— START OF RECORDS SUPPLIED —

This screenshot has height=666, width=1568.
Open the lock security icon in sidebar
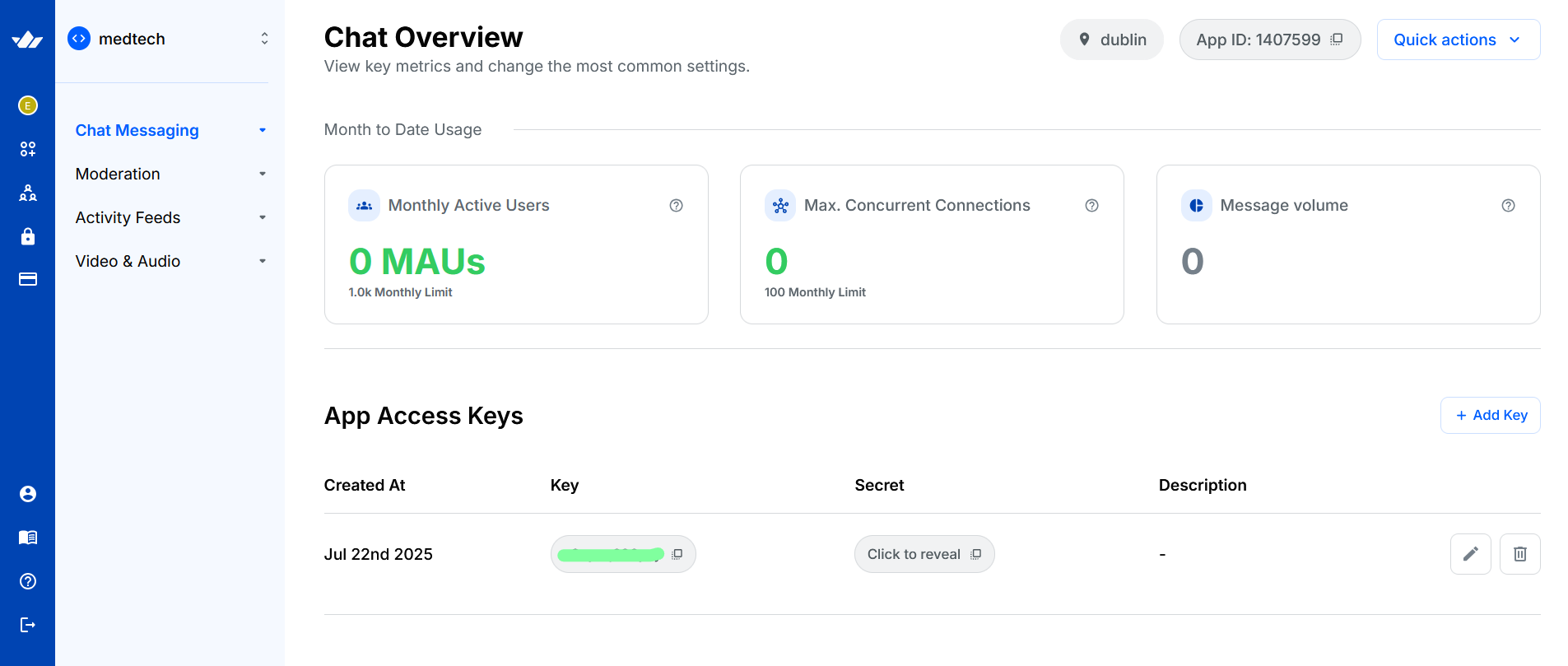[x=27, y=236]
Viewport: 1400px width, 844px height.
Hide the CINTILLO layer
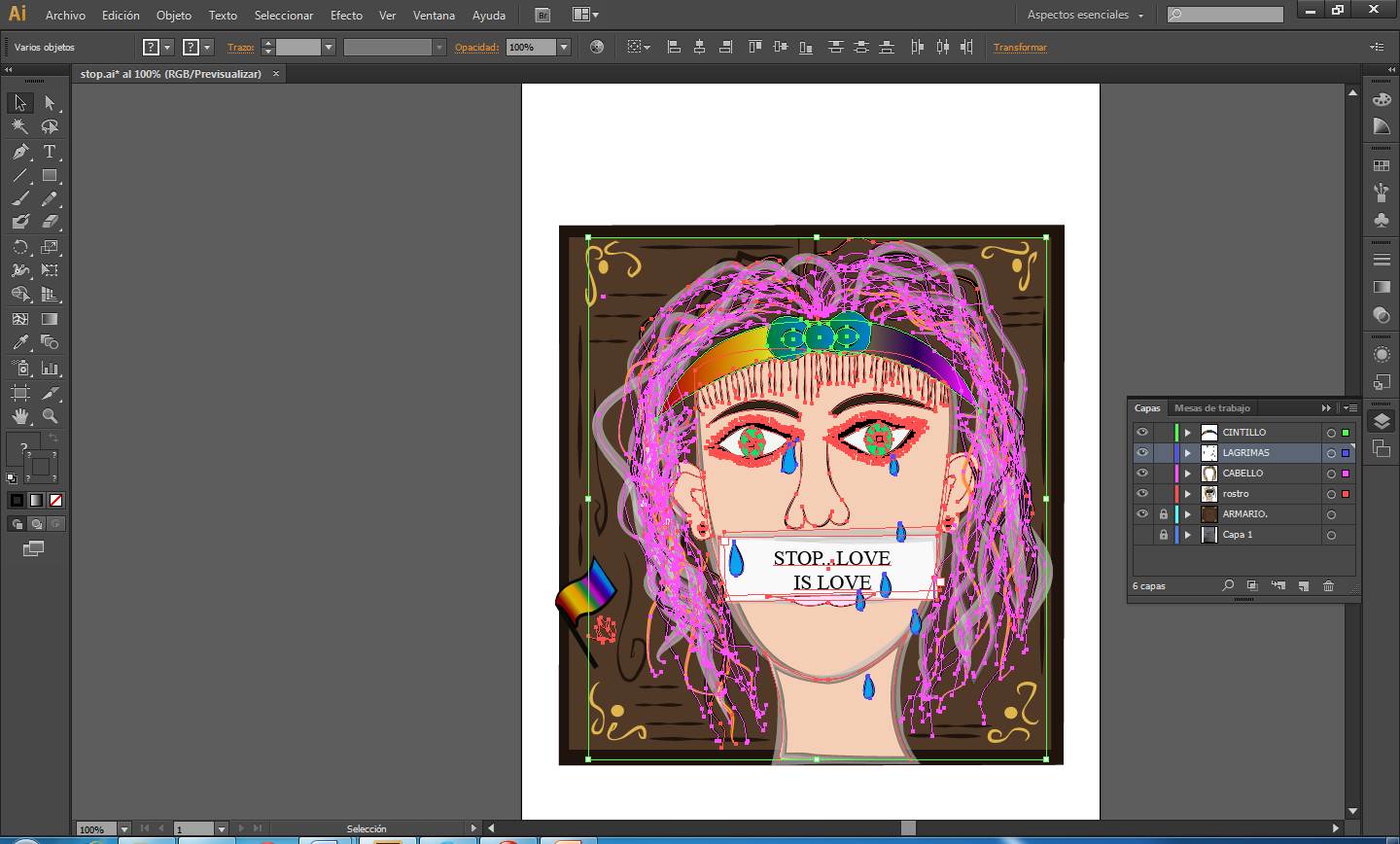pos(1142,433)
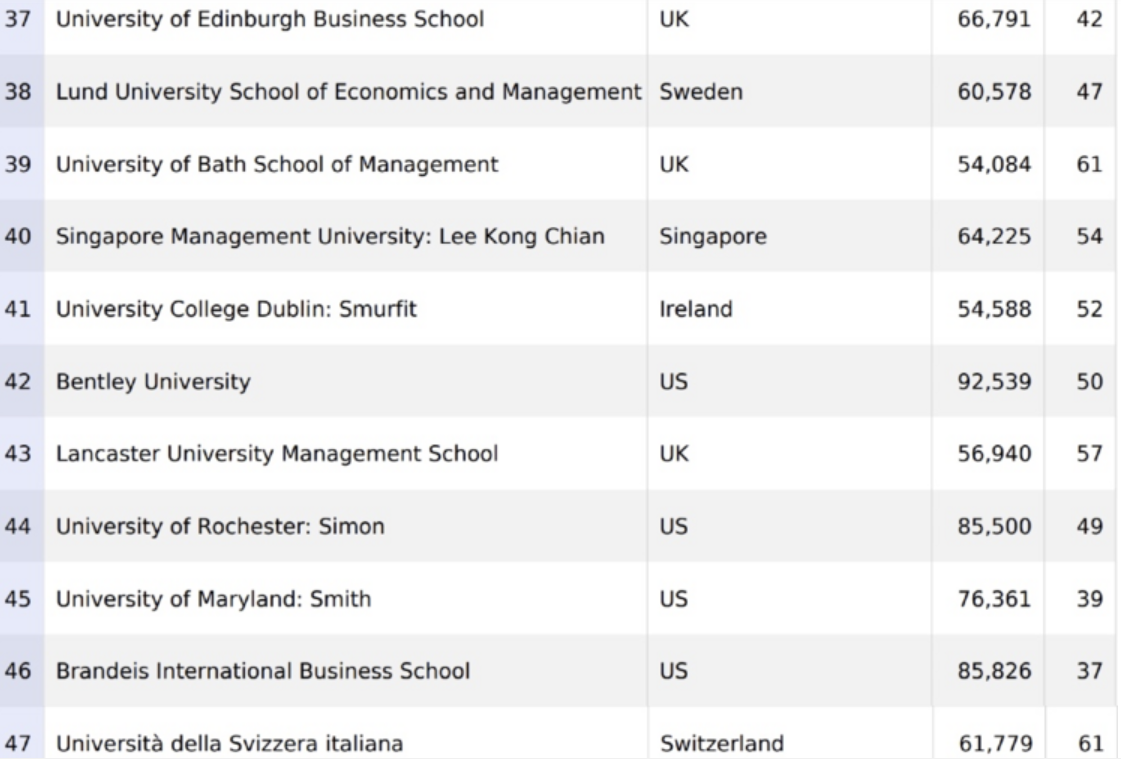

— END OF RECORDS SUPPLIED —

*AIM OF THE EXERCISE*
Please count the lines in the listing above that contain the string "width" and give only that number.

*FINAL RESULT*
2